One disk? "How could that be?" I asked, shocked and admittedly a trifle dismayed at the downgrade. "I'd give you a prescription for a membership in a health club," offered Alex Ghanayem, the young chief of spine surgery at Loyola University Medical Center in Maywood, Illinois. "You don't need surgery." The doctors all nodded in agreement: No surgery. Ghanayem took another look at the light box. "How old are you?" He was being polite: My age was printed on the side of the X rays. He nodded at the number. "I'd say you have age-appropriate spine degeneration."
Fortunately this discussion was interrupted by the arrival of the first flight of wines, three extremely rare whites from legendary Rhône producers Chave and Chapoutier. These wines, each made in minute quantities, are some of the overlooked gems of the wine world. They've been called the "Cortons of the Rhône," after the great white Burgundy possessed of a similar richness, concentration and intensity. And they proved the perfect foil to chef Cindy Wolf's beautifully simple tuna tartare.
The next two courses were delectable braised rabbit loin with bacon, and roasted rack of Colorado lamb, accompanied by 10 reds from the Parker collection of Rhônes. These included more legendary names and vintages, notably the stylish 1991 Côte Rôtie from Henri Gallet and the fabulously concentrated yet remarkably polished 1989 La Mouline from Guigal. The latter is considered the greatest single-vineyard wine from the Rhône, if not the world. These two wines, Heller observed, were ones he'd long dreamed of tasting. I was especially happy that Heller's dream had been realized when I learned that his luggage had been lost somewhere between Monte Carlo and Baltimore. Yet out of respect for the occasion and his Wine & Spine fellows, Heller had simply gone straight to Brooks Brothers and bought a blue suit. "I actually have another one just like it at home," he said ruefully, fingering a lapel.

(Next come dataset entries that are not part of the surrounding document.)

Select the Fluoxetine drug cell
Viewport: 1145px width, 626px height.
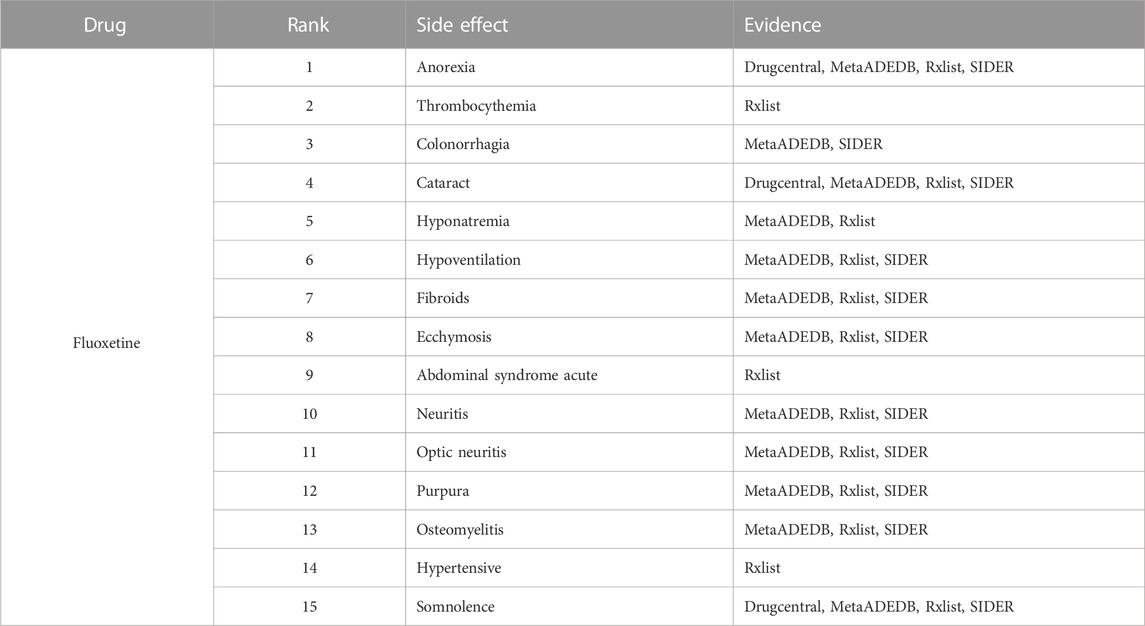coord(107,343)
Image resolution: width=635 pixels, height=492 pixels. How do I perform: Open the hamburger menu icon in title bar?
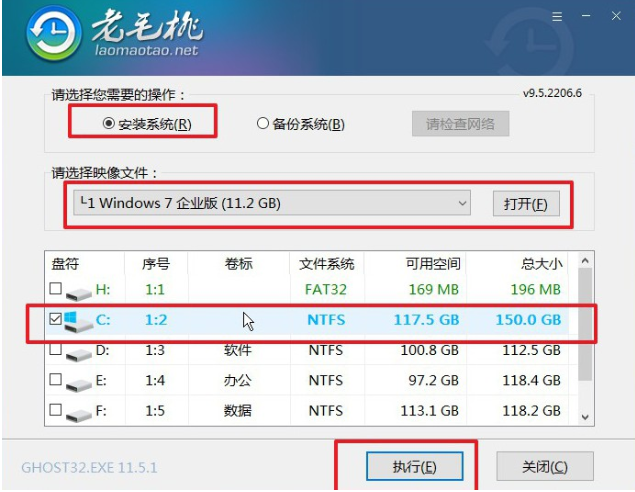[x=557, y=17]
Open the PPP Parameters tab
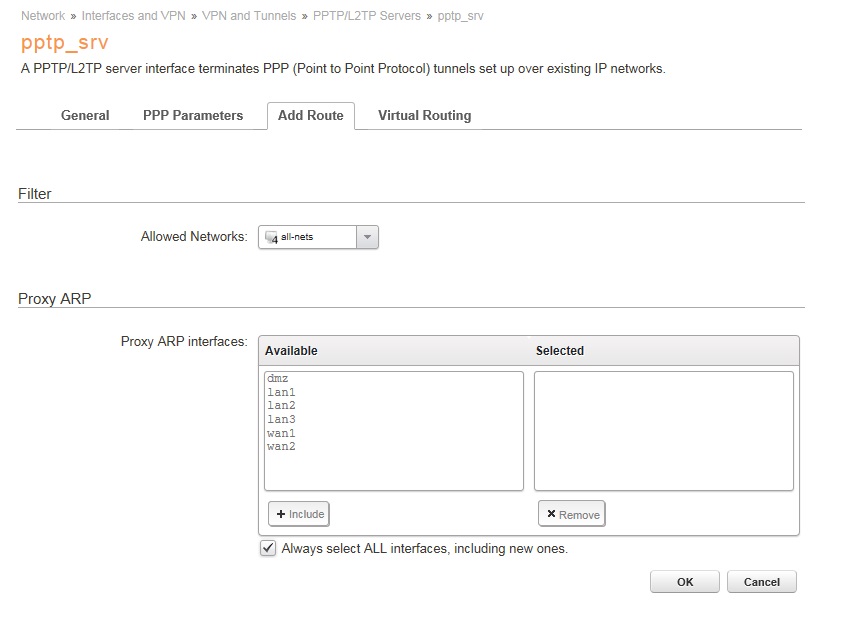This screenshot has height=622, width=851. click(x=193, y=115)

Only the attire was formal at this Wine & Spine dinner. The doctors have too much fun together to stand on ceremony. In fact, they were as a group so amiable and low-key that I found myself forgetting they were among the best back surgeons in the world. Bohlman, however, kept awhirl almost all evening, furiously photographing the wine, the food and his fellow surgeons, with all the dedication and furor of a fashion photographer. (His wife, Amanda, explained that her husband maintains a meticulous record of every dinner; their bookshelves at home are filled with photo albums of Wine & Spine dinners.)
Once the blackberry cobbler and lavender-honey ice cream had been dished out (along with glasses of the '83 d'Yquem), Dudley stood up to announce that I'd been made an honorary member of Wine & Spine. Although I had been downgraded by three herniations and my spine identified as age-deteriorated, it seemed like a small price to pay for such a distinction. On the other hand, hadn't Bohlman said that the true membership criteria were simply "You have to have a spine, and you have to love wine"?